Die Morgenpost beantwortet die drei drängendsten Fragen.
Was kann der Trainer noch tun?
Nicht mehr viel. Auch deshalb die Ratlosigkeit bei Lewandowski, der deutlich machte: „Ich habe den Eindruck, schon an ziemlich vielen Stellschrauben gedreht zu haben.“ Der aktuelle Kader habe schon „jede Grundordnung der Welt gespielt, jeder hat schon auf unterschiedlichen Positionen agiert. Es wurde auch schon um acht Uhr morgens trainiert, der Kader war auch schon zweimal in Kienbaum.“
Das klingt, als sei Lewandowski mit seinem Latein am Ende. Dem entgegen steht der Ehrgeiz des Trainers, trotzdem eine Lösung zu finden, selbst wenn die Situation noch so verfahren ist. „Ich bin keiner, der sich aus der Verantwortung zieht.“
Und er nimmt die Spieler in die Pflicht. Beispiel Bobby Wood, der gleich zweimal bei Kontersituationen den besser postierten Sören Brandy übersehen hatte. „Jeder hängt in der Nummer mit drin“, sagte Lewandowski.
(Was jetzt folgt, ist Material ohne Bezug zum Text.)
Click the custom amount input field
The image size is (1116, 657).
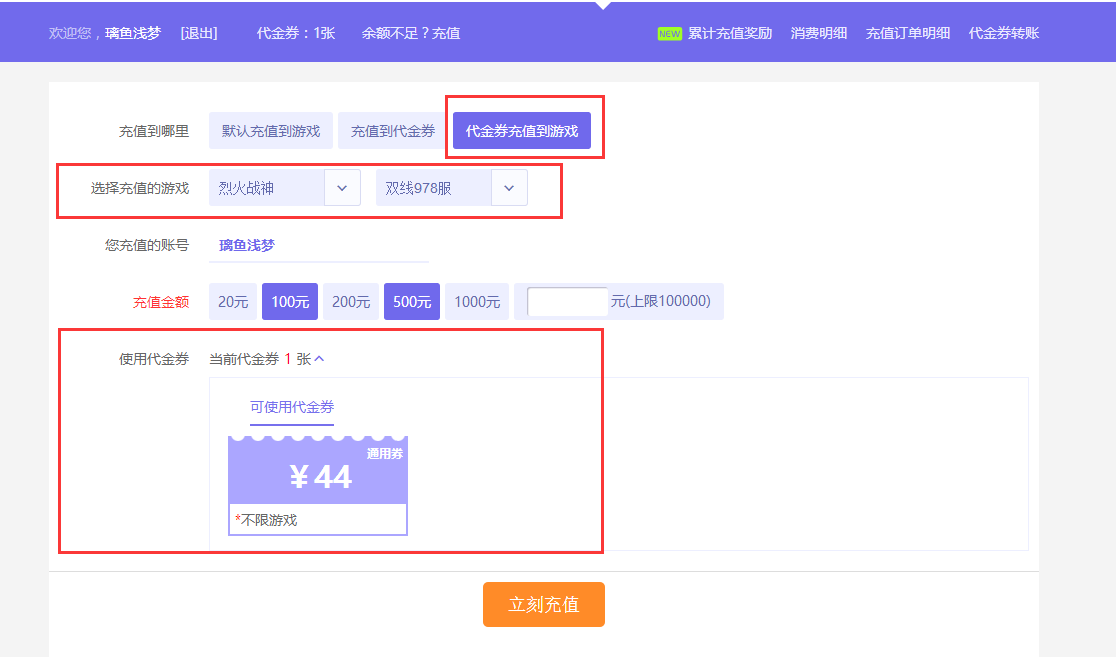(567, 302)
Das Spiel gegen den Bundesliga-Absteiger sei „kollektiv schlecht gewesen. Wer da jetzt noch anfängt, sich jemanden rauszupicken und mit dem Finger auf ihn zu zeigen, der ist komplett auf dem falschen Weg.“
Reicht die Qualität des Kaders aus?
Offensichtlich nicht. Trotz Umstellung auf die Viererkette in der Abwehr sind es hanebüchene Fehler, die immer wieder zu Gegentoren führen. Profis wie Stephan Fürstner oder auch Benjamin Kessel wurden vor der Saison als Führungsspieler geholt, blieben jedoch bislang hinter den Erwartungen zurück. Langjährige Unioner wie Kapitän Damir Kreilach oder Sören Brandy gelingt es nicht, das Team wachzurütteln. Schon vor Wochen hatte Lewandowski festgestellt, gerade im Mittelfeld viele Spieler für viele Positionen zu haben. Echte Spezialisten, defensiv wie offensiv, würden jedoch fehlen.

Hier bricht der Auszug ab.